▸ AVAILABLE DATA
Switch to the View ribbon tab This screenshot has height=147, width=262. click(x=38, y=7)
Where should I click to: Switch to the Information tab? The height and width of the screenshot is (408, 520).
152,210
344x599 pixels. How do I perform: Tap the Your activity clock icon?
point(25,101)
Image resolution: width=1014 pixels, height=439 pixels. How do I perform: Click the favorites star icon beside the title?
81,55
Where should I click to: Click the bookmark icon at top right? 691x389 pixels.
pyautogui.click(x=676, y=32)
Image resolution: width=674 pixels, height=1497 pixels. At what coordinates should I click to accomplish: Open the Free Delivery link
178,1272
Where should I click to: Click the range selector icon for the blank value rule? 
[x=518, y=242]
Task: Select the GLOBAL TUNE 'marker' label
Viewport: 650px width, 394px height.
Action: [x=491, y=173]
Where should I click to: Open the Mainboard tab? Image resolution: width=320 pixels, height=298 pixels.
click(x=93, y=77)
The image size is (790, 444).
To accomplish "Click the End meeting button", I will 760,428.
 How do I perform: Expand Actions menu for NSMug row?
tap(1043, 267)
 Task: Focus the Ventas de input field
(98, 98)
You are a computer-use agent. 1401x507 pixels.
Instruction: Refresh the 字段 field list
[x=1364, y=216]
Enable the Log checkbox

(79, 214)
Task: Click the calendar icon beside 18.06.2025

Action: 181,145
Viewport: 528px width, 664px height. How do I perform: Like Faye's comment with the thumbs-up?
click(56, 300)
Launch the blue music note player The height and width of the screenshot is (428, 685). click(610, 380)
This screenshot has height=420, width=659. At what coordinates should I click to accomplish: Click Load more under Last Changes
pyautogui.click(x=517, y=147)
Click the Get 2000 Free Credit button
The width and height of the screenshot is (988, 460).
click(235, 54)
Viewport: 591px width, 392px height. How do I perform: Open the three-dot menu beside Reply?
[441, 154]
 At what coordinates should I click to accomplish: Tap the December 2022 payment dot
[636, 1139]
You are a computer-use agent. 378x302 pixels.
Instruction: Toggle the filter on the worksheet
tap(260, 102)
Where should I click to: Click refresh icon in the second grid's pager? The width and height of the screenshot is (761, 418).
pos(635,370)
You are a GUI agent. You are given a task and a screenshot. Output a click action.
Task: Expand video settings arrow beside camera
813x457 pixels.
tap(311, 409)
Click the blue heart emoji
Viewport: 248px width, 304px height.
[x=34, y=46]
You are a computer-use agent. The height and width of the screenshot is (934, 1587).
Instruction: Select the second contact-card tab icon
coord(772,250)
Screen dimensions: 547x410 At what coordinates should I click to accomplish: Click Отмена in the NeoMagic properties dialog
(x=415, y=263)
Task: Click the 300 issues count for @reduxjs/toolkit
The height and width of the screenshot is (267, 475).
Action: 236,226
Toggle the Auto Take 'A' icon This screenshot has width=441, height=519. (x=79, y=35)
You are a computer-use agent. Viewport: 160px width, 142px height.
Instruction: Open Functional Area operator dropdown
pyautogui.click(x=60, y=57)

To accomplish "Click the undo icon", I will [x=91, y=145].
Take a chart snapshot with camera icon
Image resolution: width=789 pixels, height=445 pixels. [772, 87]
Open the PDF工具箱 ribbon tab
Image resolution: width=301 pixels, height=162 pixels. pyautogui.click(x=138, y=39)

▸ PROBLEM TO WORK ON
Would it be possible to set down the full listing again, character for character?

▸ ANSWER
Switch to the View ribbon tab This screenshot has height=147, width=262. click(x=38, y=7)
Where should I click to: Switch to the Information tab? The height and width of the screenshot is (408, 520).
152,210
344x599 pixels. How do I perform: Tap the Your activity clock icon?
point(25,101)
Image resolution: width=1014 pixels, height=439 pixels. How do I perform: Click the favorites star icon beside the title?
81,55
Where should I click to: Click the bookmark icon at top right? 691x389 pixels.
pyautogui.click(x=676, y=32)
Image resolution: width=674 pixels, height=1497 pixels. At what coordinates should I click to accomplish: Open the Free Delivery link
178,1272
Where should I click to: Click the range selector icon for the blank value rule? 
[x=518, y=242]
Task: Select the GLOBAL TUNE 'marker' label
Viewport: 650px width, 394px height.
Action: [x=491, y=173]
Where should I click to: Open the Mainboard tab? Image resolution: width=320 pixels, height=298 pixels.
click(x=93, y=77)
The image size is (790, 444).
To accomplish "Click the End meeting button", I will 760,428.
 How do I perform: Expand Actions menu for NSMug row?
tap(1043, 267)
 Task: Focus the Ventas de input field
(98, 98)
You are a computer-use agent. 1401x507 pixels.
Instruction: Refresh the 字段 field list
[x=1364, y=216]
Enable the Log checkbox

(79, 214)
Task: Click the calendar icon beside 18.06.2025

Action: 181,145
Viewport: 528px width, 664px height. How do I perform: Like Faye's comment with the thumbs-up?
click(56, 300)
Launch the blue music note player The height and width of the screenshot is (428, 685). click(610, 380)
This screenshot has height=420, width=659. At what coordinates should I click to accomplish: Click Load more under Last Changes
pyautogui.click(x=517, y=147)
Click the Get 2000 Free Credit button
The width and height of the screenshot is (988, 460).
click(235, 54)
Viewport: 591px width, 392px height. How do I perform: Open the three-dot menu beside Reply?
[441, 154]
 At what coordinates should I click to accomplish: Tap the December 2022 payment dot
[636, 1139]
You are a computer-use agent. 378x302 pixels.
Instruction: Toggle the filter on the worksheet
tap(260, 102)
Where should I click to: Click refresh icon in the second grid's pager? The width and height of the screenshot is (761, 418).
pos(635,370)
You are a GUI agent. You are given a task and a screenshot. Output a click action.
Task: Expand video settings arrow beside camera
813x457 pixels.
tap(311, 409)
Click the blue heart emoji
Viewport: 248px width, 304px height.
[x=34, y=46]
You are a computer-use agent. The height and width of the screenshot is (934, 1587).
Instruction: Select the second contact-card tab icon
coord(772,250)
Screen dimensions: 547x410 At what coordinates should I click to accomplish: Click Отмена in the NeoMagic properties dialog
(x=415, y=263)
Task: Click the 300 issues count for @reduxjs/toolkit
The height and width of the screenshot is (267, 475).
Action: 236,226
Toggle the Auto Take 'A' icon This screenshot has width=441, height=519. (x=79, y=35)
You are a computer-use agent. Viewport: 160px width, 142px height.
Instruction: Open Functional Area operator dropdown
pyautogui.click(x=60, y=57)

To accomplish "Click the undo icon", I will [x=91, y=145].
Take a chart snapshot with camera icon
Image resolution: width=789 pixels, height=445 pixels. [772, 87]
Open the PDF工具箱 ribbon tab
Image resolution: width=301 pixels, height=162 pixels. pyautogui.click(x=138, y=39)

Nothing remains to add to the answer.